To obtain the ideal solution the sum of all possible combinations of K
weights adjacent to one another must give the same value of sum. In order
to achieve such a condition, the elements of all possible K combinations
must remain the same.
Eg : Consider the following set of weights where K = 2
W = [ 1 , 2 , 1 , 4 , 3 , 2 ]
The possible sums with K = 2 are 1 + 2 = 3 , 2 + 1 = 3 , 1 + 4 = 5 , 4 + 3 = 7 and 3 + 2 = 5 .
All other combinations will have weights that are not close to one another.
In order for all the possible combinations to give the same value of sum all the sets of
K = 2 taken in order must have the same weights.
Therefore this ideal set would have the form
W = [ 1 , 2 , 1 , 2 , 1 , 2] ; K = 2 and SUM = 3 FOR ALL COMBINATIONS
Ie the number of minimum possible exchanges would be 2. All other possibilities of
making an ideal set of weights would have an even greater number of exchanges required.
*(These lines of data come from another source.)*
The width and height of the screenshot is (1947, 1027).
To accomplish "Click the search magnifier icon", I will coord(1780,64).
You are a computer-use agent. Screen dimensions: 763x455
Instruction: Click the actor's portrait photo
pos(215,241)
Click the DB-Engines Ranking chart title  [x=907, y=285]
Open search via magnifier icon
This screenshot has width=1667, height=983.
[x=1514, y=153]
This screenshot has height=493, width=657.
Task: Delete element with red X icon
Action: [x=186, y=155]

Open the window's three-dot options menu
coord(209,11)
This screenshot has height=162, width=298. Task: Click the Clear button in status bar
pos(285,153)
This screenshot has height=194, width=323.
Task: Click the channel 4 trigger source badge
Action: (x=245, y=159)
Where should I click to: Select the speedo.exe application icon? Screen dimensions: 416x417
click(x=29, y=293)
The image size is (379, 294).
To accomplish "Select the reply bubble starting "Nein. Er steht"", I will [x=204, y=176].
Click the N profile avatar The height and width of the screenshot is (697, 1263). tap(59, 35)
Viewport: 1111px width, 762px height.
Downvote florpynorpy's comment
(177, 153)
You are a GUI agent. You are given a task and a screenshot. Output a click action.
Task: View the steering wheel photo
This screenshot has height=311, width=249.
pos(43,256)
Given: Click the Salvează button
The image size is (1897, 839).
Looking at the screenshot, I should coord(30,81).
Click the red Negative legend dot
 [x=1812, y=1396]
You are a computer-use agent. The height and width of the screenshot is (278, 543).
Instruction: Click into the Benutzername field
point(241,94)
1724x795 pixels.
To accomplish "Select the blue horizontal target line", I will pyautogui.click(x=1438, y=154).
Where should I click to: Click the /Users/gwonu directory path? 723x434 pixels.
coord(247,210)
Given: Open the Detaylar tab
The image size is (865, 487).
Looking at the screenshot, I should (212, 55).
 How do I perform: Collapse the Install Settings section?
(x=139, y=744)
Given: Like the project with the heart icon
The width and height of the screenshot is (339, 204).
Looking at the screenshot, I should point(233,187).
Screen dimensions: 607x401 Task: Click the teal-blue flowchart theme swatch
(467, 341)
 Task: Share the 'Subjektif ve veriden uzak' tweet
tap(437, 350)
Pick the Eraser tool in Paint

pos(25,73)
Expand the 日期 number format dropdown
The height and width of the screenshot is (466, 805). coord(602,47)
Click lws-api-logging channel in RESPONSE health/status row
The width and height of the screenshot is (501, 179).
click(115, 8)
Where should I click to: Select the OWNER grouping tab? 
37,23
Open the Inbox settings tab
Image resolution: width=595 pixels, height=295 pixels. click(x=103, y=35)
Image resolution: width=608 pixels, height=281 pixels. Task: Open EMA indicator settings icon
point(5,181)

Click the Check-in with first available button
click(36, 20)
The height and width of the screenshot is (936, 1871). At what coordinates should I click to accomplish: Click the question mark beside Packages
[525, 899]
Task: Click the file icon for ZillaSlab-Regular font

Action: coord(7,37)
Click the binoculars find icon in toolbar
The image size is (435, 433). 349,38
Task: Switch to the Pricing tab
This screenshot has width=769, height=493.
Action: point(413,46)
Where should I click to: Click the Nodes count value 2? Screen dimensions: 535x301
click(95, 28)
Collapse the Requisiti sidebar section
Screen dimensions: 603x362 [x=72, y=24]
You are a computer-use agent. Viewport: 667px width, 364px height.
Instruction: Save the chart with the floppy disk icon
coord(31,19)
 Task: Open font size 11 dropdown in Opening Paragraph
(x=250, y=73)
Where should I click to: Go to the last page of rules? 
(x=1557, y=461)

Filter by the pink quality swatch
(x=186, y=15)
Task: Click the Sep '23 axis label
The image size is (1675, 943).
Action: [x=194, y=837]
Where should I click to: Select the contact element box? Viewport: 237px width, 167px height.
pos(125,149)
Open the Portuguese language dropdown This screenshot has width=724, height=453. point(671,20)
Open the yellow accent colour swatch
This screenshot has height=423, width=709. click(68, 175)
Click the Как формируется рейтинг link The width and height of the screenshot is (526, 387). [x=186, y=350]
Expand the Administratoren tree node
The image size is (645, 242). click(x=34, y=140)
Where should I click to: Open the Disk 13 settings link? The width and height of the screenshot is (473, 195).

So to find the number of exchanges required we can simply consider K sets ( W1
,W 2 , … , WK) in which each set would have the weights that are present in the
same repeated position according to the order given to Tarun when summing up
In the above example the two sets would be :
W1 = [1 , 1 , 3] and W2 = [2 , 4 , 2]
After obtaining these sets we can convert all the values present in each of these sets to
the value that has the highest frequency in each set
Ie in W1 we can see that
Frequency of 1 = 2 and
Frequency of 3 = 1.
Therefore exchanging 3 with a weight of 1 from the infinite set of available weights will
allow us to accomplish the same.
And by converting the weight 4 in set W2 to 2 we can do the same there as well.
So in a total of 2 exchanges we can reach the required ideal set that has the sum as a
Therefore by considering the frequency of weights in each of the K sets and by
taking the sum of required exchanges in each set . We can find out the required
number of exchanges needed to reach the solution.